Wednesday, March 30, 2011

TV Review: Mildred Pierce, Parts I and II


At first, it seems like Todd Haynes' new adaptation of Mildred Pierce exists in a universe where no one has internal monologues, where characters either say exactly what they're thinking or have another character do it for them. It doesn't mean it's bad, per se, but it does mean it's the opposite of subtle.

Then again, this isn't a project that comes from subtle roots. The first adaptation of James M. Cain's novel was helmed by Warner Bros. go-to guy Michael Curtiz (Casablanca, White Christmas) and introduced a murder/thriller element to spice things up. Joan Crawford won an Oscar for her portrayal of the title character, but critics then and now saw the movie as being too histrionic for its own good.

Haynes' version tones things down, but what emerges doesn't seem much more realistic than its antecedent. Haynes, an auteur with a filmography that includes everything from New Queer touchstones to a music biopic that's half  8 1/2 and half Thirty Two Short Films about Glenn Gould, instead chooses to turn the petty struggles of single motherhood into high Hollywood melodrama.

The HBO miniseries opens with Mildred (Kate Winslet, dependably great) arguing with her husband Bert (Brían F. O'Byrne) in their comfortable middle-class Los Angeles home. The fight has the air of one that's come many times before, though Mildred's accusation of adultery seems like a recent addition. Winslet drains all of the camp and glamor from Crawford's portrayal and swaps it for a brittle nerviness. Bert leaves the house perhaps quicker than he should, but it's clear than Mildred doesn't make the place particularly easy to live in.

Her husband's departure leaves Mildred in a tough spot. It's the depression, after all, and it wasn't exactly easy for women to get jobs in the early 20th century anyway. She shuttles between interviews for dreary office jobs and back-breaking in-house service work, all of which she spurns because she believes it to be below her middle class station.

In the words of one pithy employment agent, she eventually chooses her belly over her pride, though, and takes a job as a waitress at a Hollywood diner. It's hard to tell just yet (HBO aired the first two parts of the five-part miniseries last Sunday night) whether Mildred's pride is her own or stems vicariously from her preening bitch of an older daughter (a magnificent Morgan Turner).

And although that ambiguity seems like it will become interesting later on, it was one of the only things I found frustrating about the first two parts of Mildred Pierce. What makes it so damn hard for her to just have a damn job? I know waiting tables is a pain in the ass, but Haynes makes Mildred's first day as a waitress seem almost apocalyptic, and most household tasks seem similarly fraught with significance.

Veda's a priss, but Mildred seems to be made of hardier stuff. Nothing we see indicates that Mildred comes from an upper-class background or is hesitant to work for her money. Indeed, we see her busting her hump early in the movie making pies and cakes to sell to neighbors.
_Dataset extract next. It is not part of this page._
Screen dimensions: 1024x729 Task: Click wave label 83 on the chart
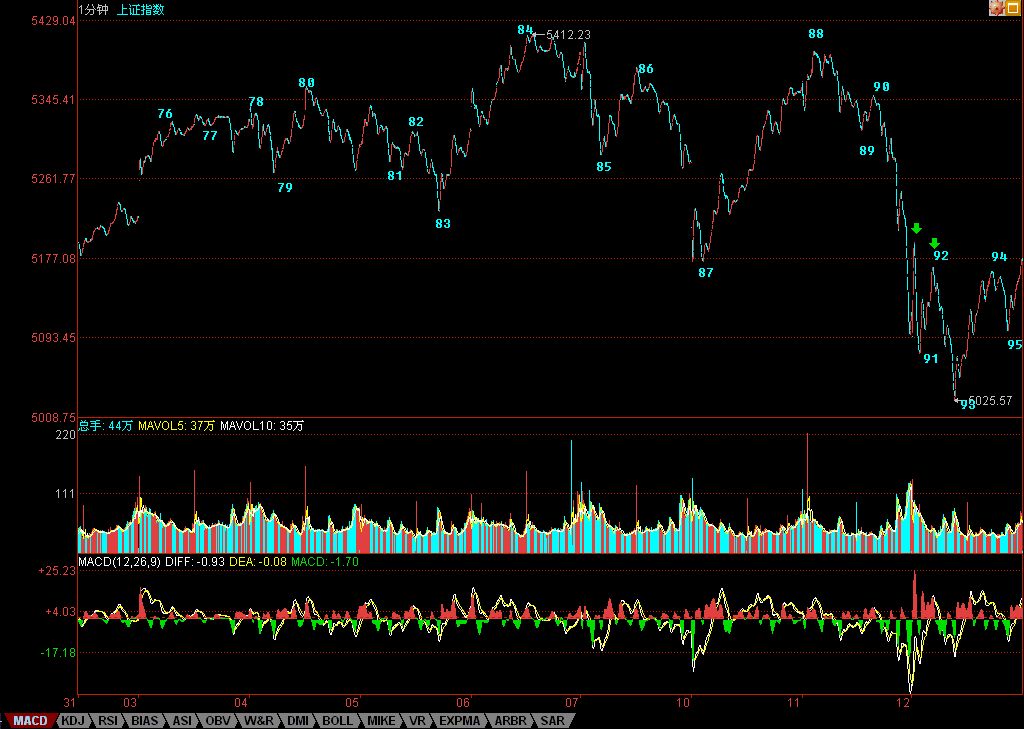[443, 224]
Not exactly the behavior of the landed gentry. Haynes' choice to cut the scene of her first day waiting tables like a montage from a sports movie seems a bit over-the-top, in that light.

I guess we're supposed to ascribe extra significance to those awkward baby steps, though, since the latter half of the second episode shows Mildred's chicken and waffles (mmm...) restaurant in its nascent stages. So the early part of her experience in the restaurant industry becomes more significant in the light of what comes later.

But if the tone veers into crazytown occasionally, it's all in the service of making sure Mildred Pierce packs a punch. And nine times out of ten, it really does. There are few actresses better at telegraphing female desperation than Winslet, and she outdoes herself here. Her Mildred is by turns scrappy, stiffly prim, and pathetically sycophantic (mostly towards Veda), but she never seems schizophrenic and always remains empathetic.

Haynes surrounds her with a mostly terrific cast (an atypically bad part for The Fighter's Melissa Leo is the one bum note) and some gorgeous sets and photography. The script, as I said, is a bit too on-the-nose occasionally, but mostly it serves to create a kind of hybrid of traditional Hollywood bombast (actors deliver their lines like they're on stage rather than in front of the camera) and timeless middle-class struggle that seems even more pointed in light of what's going on today.

Note: I won't be reviewing each of the remaining three episodes on their own, but I'll post a wrap-up of some kind after the fifth part has aired.